Klein(st)Kinder mit ihren Müttern in Haft. Eine ethnographische Studie zu Entwicklungsbedingungen im (offenen und geschlossenen) Strafvollzug“ (abgeschlossene Pilotstudie)

Laufzeit: Juli bis Oktober 2009

Leitung: Prof. Dr. Helga Kelle, Prof. Dr. Helga Cremer-Schäfer, Fachbereich Erziehungswissenschaften der Goethe-Universität Frankfurt


Bearbeitung: 
Dr. Marion Ott


Förderung
durch einen Förderverein für Mutter-Kind-Einrichtungen des Strafvollzugs

Projektbeschreibung:
Das ethnographische Forschungsprojekt untersucht die institutionelle Organisation sowie die situierten Interaktionen im Alltag von Mutter-Kind-Einrichtungen des (offenen und geschlossenen) Strafvollzugs.
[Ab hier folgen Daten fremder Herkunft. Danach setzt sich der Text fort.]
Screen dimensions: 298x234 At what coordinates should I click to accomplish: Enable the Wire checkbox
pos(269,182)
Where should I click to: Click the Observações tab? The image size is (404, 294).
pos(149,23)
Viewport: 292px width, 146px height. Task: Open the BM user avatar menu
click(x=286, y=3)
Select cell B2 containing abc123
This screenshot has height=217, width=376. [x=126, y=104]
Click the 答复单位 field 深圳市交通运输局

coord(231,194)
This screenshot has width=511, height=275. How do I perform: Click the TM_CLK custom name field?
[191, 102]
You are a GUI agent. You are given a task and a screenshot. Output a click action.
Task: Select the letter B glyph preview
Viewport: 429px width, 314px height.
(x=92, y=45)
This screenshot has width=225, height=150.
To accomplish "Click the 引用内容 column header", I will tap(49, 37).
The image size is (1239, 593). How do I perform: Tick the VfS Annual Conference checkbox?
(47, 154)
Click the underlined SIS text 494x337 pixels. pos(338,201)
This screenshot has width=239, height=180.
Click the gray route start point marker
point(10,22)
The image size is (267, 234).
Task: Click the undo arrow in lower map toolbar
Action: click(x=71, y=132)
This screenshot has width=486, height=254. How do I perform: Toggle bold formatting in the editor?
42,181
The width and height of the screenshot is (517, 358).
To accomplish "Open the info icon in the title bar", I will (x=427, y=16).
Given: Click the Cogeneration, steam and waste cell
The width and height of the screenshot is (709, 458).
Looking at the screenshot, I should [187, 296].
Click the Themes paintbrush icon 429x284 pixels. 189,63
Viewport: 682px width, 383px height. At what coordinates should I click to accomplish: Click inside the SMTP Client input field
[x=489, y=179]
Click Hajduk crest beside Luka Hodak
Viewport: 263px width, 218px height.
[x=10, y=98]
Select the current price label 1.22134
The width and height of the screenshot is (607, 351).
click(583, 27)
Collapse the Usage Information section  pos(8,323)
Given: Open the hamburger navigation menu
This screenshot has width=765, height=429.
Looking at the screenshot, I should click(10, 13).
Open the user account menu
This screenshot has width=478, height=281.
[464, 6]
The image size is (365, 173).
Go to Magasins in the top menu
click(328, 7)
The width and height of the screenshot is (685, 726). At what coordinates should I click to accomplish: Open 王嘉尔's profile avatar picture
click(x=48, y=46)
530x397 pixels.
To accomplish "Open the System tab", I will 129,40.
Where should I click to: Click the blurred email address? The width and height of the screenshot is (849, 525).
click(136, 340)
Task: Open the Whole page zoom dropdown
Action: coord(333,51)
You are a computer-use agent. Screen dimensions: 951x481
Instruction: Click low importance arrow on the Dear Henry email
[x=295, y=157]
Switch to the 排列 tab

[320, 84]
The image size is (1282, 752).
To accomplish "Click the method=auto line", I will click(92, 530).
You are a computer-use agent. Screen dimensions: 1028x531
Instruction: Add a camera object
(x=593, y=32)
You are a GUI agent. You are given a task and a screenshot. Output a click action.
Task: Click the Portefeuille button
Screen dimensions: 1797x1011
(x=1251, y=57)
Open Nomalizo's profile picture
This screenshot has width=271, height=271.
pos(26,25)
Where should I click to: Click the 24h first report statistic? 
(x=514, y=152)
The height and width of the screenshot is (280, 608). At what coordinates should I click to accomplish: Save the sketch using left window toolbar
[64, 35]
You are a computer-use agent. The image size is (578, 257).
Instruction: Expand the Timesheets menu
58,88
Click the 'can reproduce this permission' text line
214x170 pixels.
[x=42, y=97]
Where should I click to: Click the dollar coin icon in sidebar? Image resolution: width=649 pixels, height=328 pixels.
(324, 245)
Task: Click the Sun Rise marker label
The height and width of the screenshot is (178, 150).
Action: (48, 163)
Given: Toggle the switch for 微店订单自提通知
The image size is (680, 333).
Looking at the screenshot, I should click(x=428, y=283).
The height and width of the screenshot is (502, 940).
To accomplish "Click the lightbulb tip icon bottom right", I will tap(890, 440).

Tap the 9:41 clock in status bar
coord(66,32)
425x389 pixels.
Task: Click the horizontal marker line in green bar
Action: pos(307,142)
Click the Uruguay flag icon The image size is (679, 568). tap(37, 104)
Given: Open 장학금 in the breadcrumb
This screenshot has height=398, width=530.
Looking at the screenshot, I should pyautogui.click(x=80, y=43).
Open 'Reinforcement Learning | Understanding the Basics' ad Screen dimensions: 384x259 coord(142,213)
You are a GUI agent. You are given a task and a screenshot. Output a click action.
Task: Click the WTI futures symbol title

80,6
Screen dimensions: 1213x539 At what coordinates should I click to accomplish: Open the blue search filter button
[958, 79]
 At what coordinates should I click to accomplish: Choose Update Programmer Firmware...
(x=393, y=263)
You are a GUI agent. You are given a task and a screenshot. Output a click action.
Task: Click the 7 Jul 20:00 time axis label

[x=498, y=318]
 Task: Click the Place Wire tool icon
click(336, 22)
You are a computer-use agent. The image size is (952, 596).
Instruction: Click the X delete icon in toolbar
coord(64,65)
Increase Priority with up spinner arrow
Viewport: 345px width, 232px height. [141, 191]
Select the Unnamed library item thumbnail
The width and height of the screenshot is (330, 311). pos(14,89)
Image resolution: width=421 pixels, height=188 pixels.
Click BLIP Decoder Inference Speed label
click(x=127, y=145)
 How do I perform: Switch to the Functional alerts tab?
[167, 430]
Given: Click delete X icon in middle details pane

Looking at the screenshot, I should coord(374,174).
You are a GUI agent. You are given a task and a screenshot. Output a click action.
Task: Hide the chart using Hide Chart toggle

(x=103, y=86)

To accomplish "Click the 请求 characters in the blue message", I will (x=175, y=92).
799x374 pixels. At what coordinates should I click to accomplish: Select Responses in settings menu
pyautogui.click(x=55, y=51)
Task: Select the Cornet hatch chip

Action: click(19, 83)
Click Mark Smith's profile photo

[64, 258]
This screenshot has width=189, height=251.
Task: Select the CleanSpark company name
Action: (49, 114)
Es zielt darauf, die Lebens- und Entwicklungsbedingungen der Kinder im Alltag nachzuvollziehen und systematisch zu beschreiben, wie die Zuständigkeiten für die Kinder zwischen Müttern, Erzieherinnen, Sozialarbeiter_innen und Vollzugspersonal organisiert werden. Praxis- und Institutionenanalytisch setzt die Studie daran an, dass diese Einrichtungen als Strafvollzugs-und Jugendhilfeeinrichtungen eine doppelte Organisationsform kennzeichnet (Schmitz-Rößner 2008: 115; Siebenmorgen 1988). Es wird herausgearbeitet, welche Konfliktpotenziale in der doppelten Organisationsform angelegt sind und wie diese im Alltag von den Beteiligten bearbeitet werden.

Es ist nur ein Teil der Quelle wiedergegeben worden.